> **Objetivo**:
Resuma em duas frases o texto sobre a justa causa no contrato de trabalho.

> **Texto selecionado**:
──────────
No mesmo posicionamento encontra-se João Lima Teixeira Filho, que citado por Zoraide Amaral, ob. Cit. página 66, entende que o empregado que tiver sua correspondência violada pela empresa poderá requerer, além da rescisão indireta do contrato de trabalho, uma reparação, configurada em dano moral (in LTR – 60-9/1745).

Imprescindível ressaltar que a ruptura do contrato de trabalho por justa causa é a maior penalidade que o empregado pode sofrer, razão pela qual deve ser proporcional à falta praticada.

Conforme lição de Amauri Mascaro Nascimento, ob. Cit., página 417,

"Dispensa arbitrária e justa causa são qualificações diferentes (...). A dispensa arbitrária é a qualificação do ato praticado pelo empregador, justa causa, ao contrário, o é da ação ou omissão do trabalhado. A arbitrariedade é daquele. A justa causa é deste".

Para o aludido doutrinador, os elementos da justa causa podem ser divididos em: subjetivo ( que é a culpa do empregado latu sensu) e objetivo (gravidade do comportamento; imediatismo da rescisão; causalidade; e a singularidade – sendo vedada a dupla punição pela mesma justa causa – non bis in idem).

Segundo Evaristo de Moraes Filho, no livro A Justa Causa na Rescisão do Contrato de Trabalho, 1968, página 150, a justa causa é conceituada como:

"Todo ato doloso ou culposamente grave, que faça desaparecer a confiança e a boa-fé que devem entre elas (as partes) existir, tornando assim impossível o prosseguimento da relação".

Sobre o sistema brasileiro das justas causas, a obra Manual Individual do Trabalho, dos autores Geovay Jevezus, Marcos Pinto da Cruz e Ricardo Areosa, 1ª edição, 2002, página 392, acrescentam que:

"(...). Adotou-se, portanto, princípio semelhante ao vigente no direito penal: Não há justa causa sem previsão legal expressa. (...). Os arts. 482 e 483 da CLT constituem a principal fonte legislativa, mas não a única".

"(...). Os autores concordam, entretanto, em afirmar que a enumeração das justas causas, nos arts. 482 e 483 da CLT, é taxativa e não meramente exemplificativa (...). Nada impede que o legislador acrescente, como acrescentou, outras justas causas às já existentes. Isso confirma que a taxatividade decorre de lei, e somente ela pode criar as hipóteses de justa causa".
──────────
> **Dados fornecidos**:
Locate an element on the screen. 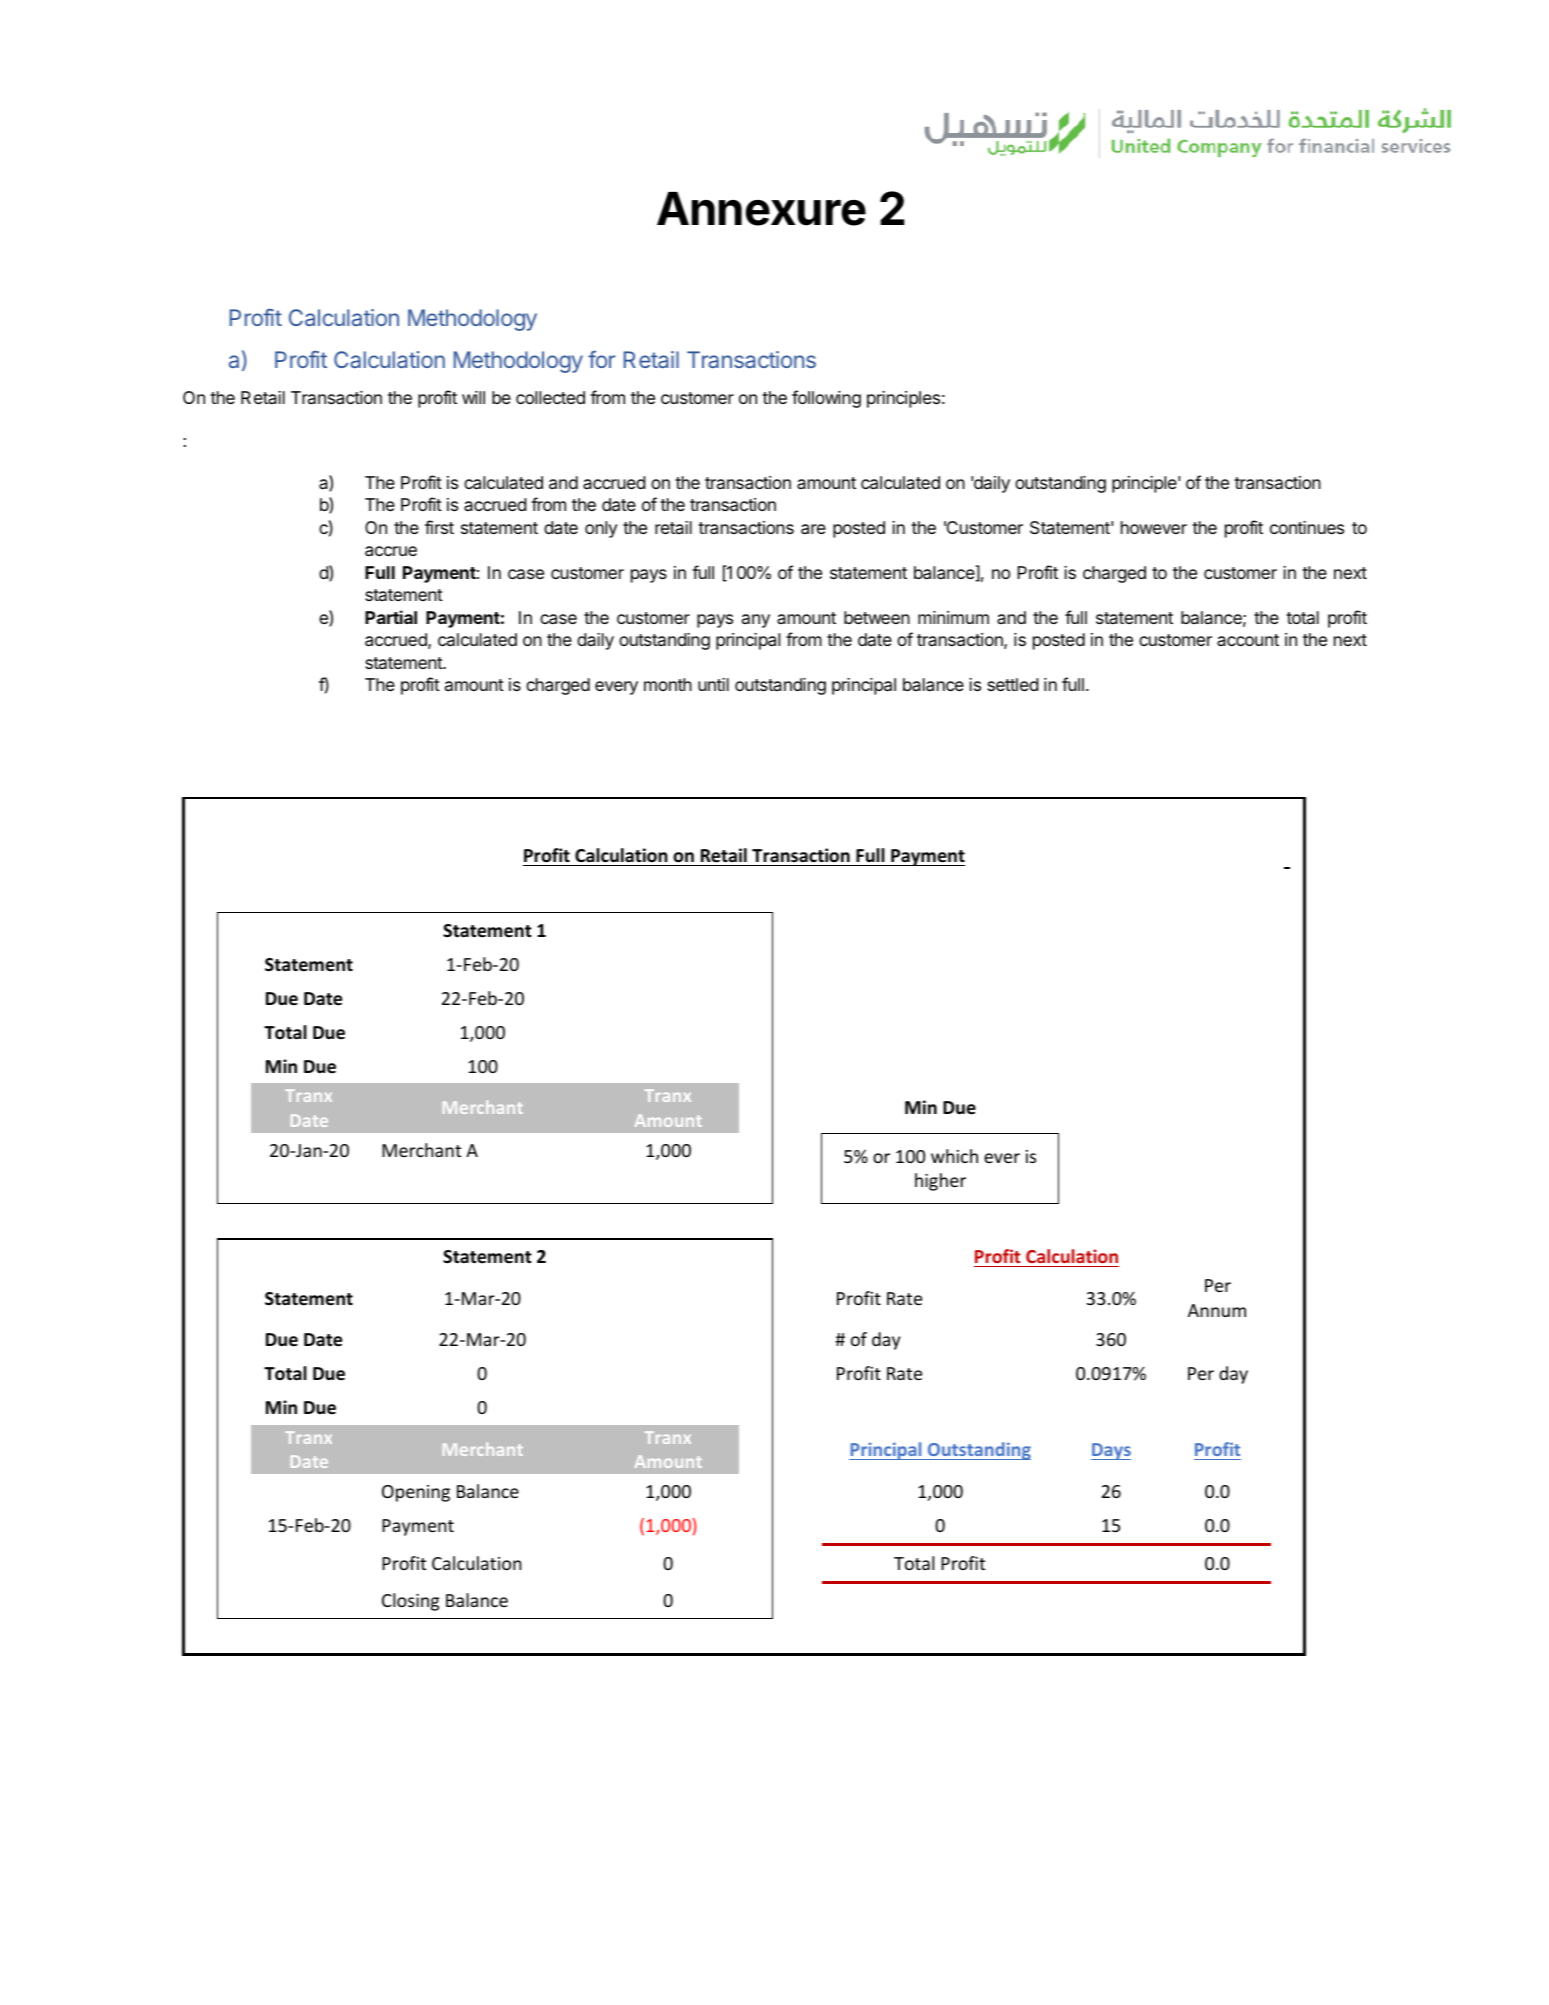 The image size is (1549, 2005). until is located at coordinates (713, 684).
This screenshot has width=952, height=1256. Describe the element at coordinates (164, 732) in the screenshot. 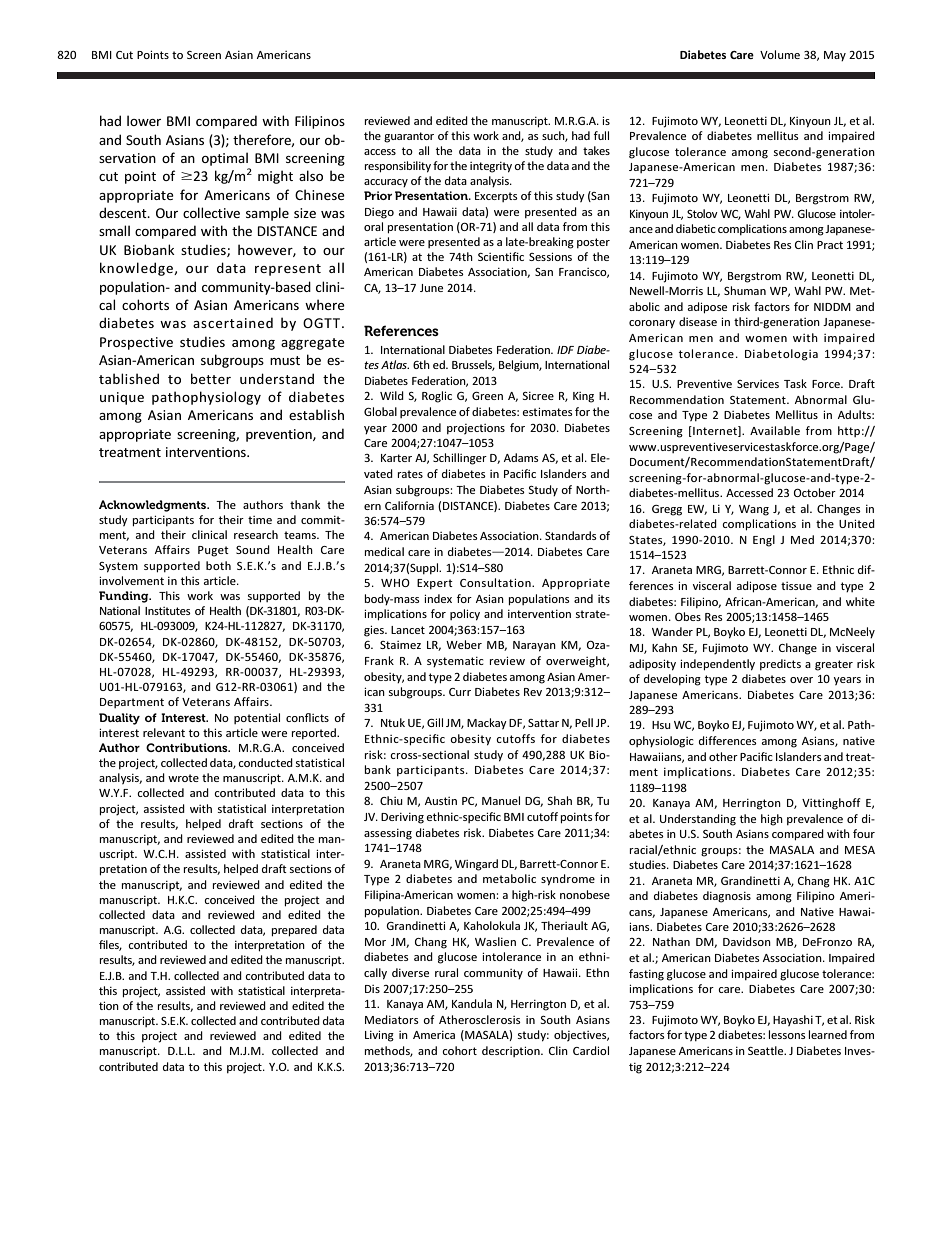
──────────
> **Resposta**:
A ruptura do contrato de trabalho por justa causa é a maior penalidade que o empregado pode sofrer e, por isso, deve ser proporcional à falta praticada; Evaristo de Moraes Filho a define como todo ato doloso ou culposamente grave que faça desaparecer a confiança e a boa-fé entre as partes. Segundo o Manual Individual do Trabalho, não há justa causa sem previsão legal expressa, e a enumeração dos arts. 482 e 483 da CLT é taxativa, de modo que somente a lei pode criar novas hipóteses.